■ DATA EXTRACT ■
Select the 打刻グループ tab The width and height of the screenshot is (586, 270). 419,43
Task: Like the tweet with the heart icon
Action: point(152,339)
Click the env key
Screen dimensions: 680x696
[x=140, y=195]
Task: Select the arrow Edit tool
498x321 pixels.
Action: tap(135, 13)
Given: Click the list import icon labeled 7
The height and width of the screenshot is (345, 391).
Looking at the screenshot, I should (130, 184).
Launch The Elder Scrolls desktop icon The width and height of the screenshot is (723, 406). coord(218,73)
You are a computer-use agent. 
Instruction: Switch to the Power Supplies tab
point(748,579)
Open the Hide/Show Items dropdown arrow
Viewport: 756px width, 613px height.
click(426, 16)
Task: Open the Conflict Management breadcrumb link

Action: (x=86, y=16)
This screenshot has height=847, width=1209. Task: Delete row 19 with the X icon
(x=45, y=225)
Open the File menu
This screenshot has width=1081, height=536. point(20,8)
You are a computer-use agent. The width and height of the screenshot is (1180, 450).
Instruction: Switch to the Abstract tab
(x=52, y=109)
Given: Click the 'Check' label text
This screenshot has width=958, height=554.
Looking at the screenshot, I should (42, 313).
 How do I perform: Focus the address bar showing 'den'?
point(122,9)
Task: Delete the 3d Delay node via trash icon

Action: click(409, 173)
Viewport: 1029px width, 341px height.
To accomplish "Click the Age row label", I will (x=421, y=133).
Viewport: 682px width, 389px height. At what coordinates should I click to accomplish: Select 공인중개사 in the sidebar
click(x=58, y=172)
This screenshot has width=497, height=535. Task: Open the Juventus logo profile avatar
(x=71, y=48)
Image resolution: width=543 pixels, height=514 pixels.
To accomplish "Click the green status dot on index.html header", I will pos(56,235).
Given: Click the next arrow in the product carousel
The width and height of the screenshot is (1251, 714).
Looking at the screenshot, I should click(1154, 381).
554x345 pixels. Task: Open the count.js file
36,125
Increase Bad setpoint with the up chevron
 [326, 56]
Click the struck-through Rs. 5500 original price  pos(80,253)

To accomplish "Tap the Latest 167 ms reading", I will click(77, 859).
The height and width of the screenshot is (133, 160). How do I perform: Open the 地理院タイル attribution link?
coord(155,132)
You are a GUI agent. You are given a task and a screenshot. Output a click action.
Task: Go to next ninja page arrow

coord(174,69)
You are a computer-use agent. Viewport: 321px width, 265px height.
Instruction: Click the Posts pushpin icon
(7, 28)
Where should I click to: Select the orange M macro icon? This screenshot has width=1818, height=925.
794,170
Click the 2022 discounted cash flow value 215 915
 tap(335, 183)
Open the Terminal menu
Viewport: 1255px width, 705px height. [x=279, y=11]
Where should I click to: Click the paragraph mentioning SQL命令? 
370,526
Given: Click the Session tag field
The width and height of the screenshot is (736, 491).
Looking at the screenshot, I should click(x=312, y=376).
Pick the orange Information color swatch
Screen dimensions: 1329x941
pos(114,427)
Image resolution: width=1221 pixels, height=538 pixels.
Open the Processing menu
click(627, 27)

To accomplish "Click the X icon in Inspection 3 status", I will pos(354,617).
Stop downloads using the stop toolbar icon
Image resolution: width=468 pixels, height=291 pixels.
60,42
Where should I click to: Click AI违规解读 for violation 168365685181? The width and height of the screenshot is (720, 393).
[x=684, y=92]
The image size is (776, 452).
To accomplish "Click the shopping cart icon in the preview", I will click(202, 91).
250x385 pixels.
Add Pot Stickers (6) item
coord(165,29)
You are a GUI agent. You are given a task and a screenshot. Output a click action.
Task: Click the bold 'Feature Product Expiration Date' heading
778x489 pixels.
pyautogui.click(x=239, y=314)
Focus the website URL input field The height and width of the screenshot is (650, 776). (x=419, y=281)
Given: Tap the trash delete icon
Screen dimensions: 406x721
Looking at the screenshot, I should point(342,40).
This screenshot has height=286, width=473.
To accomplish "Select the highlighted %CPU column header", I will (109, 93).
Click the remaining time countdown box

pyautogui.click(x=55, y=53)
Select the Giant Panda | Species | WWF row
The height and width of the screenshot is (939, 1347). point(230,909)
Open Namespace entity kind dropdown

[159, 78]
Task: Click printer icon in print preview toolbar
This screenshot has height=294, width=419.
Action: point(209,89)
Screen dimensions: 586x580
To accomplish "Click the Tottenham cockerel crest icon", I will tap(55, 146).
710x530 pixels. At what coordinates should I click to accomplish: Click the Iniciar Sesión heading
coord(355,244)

■ EXERCISE GOAL ■
Find the line with "This screenshot has height=294, width=419." in the listing. Reproduce it and all the lines after it, exactly, through the last line.

■ COMPLETED TASK ■
This screenshot has height=294, width=419.
Action: point(209,89)
Screen dimensions: 586x580
To accomplish "Click the Tottenham cockerel crest icon", I will tap(55, 146).
710x530 pixels. At what coordinates should I click to accomplish: Click the Iniciar Sesión heading
coord(355,244)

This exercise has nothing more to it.